Anaerobic pathways supply ~75% of energy requirements in a 30-s all-out sprint exercise [40
]. During the first 6 s, ready to use sources of energy are needed to produce maximal peak power output in the shortest time possible. Accordingly, free ATP and PCr stores are critical during the initial part of a sprint [42
]. At this time (first 5–10 s), a marked depletion in PCr stores occurs and this compromises power output coinciding with the time at which glycolysis attains its maximum rates [43
]. Along with an increased force production capacity, BJ supplementation leads to the reduced ATP cost of muscle contraction [19
] perhaps by reducing PCr degradation rates. The reduced ATP requirements of muscle contraction together with the maintenance of free ATP and PCr stores promoted by NO3−
supplementation may give rise to a higher power output during a longer period of time coinciding with the increase in mean power output produced during the first 15 s of the sprint after BJ intake.

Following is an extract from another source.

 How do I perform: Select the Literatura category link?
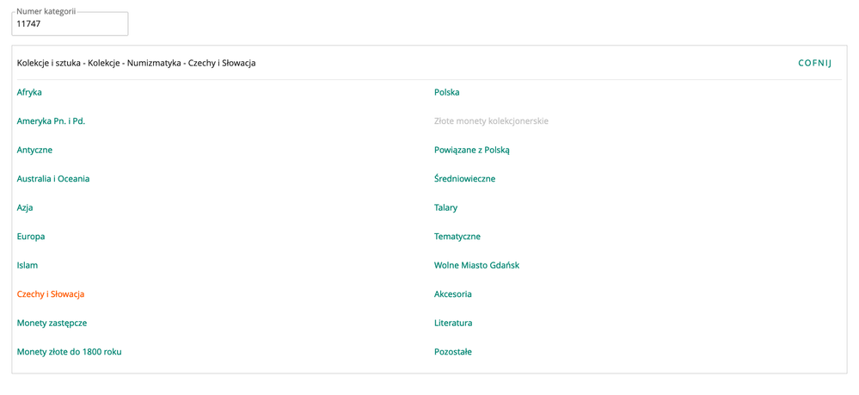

Since BJ consumption led to elevated peak and mean power output during the first 15 s of the sprint, we could argue that the muscular fatigue that takes place during the last 15 s and at the end of the sprint will be exaggerated.
The fatigue index calculated during the sprint indicated no differences between the supplements. In addition to the mentioned maintenance of anaerobic sources of energy production, the contribution of aerobic energy production increases during the last 15 s of a Wingate test [41
]. Since NO3−
supplementation is known to reduce the oxygen cost of ATP synthesis [45
] and to preserve ATP and PCr stores [19
], the lack of differences between supplements (placebo vs. BJ) may be explained by a higher capacity of NO3−
to induce ATP store maintenance and thus reduce the cost of its synthesis by both aerobic and anaerobic sources.
Immediately after the sprint exercise, two CMJ jumps were performed at 30 s and 180 s. CMJ is a vertical jump test that assesses muscle contractile properties and neuromuscular performance (anaerobic power) of the lower-limbs [46
]. Variables such as CMJ height and power have also been used as indicators of neuromuscular fatigue [48
]. Some authors have argued that the CMJ test after extenuating exercise [28
] serves to assess muscle capacity to replenish ~50% of depleted PCr stores at 30-s post-exercise [50
] and to recover almost completely depleted PCr stores at 180 s post-exercise [51
]. Hence a pronounced reduction in CMJ performance (height and power) after 180 s will reflect the diminished PCr store replenishment capacity of muscle fibers affecting the stretch-shortening cycle and force production [52
]. The present observations are in good agreement with prior findings in which an effect of time in reducing CMJ height and mean power output was seen after a 30-s all-out Wingate test [28
]. The decrease in CMJ performance was more pronounced at 30 s (~30%) compared to 180 s post-exercise (~10%). However, no differences between supplementation conditions were observed.
In our study, BJ supplementation overall did not give rise to a greater fatigue index during the second half of the test or to neuromuscular fatigue as measured in CMJ tests, after the 30-s all-out sprint test. These results indicate that the improved sprint performance induced by BJ as a NO3−-rich supplement may not be accompanied by more fatigue.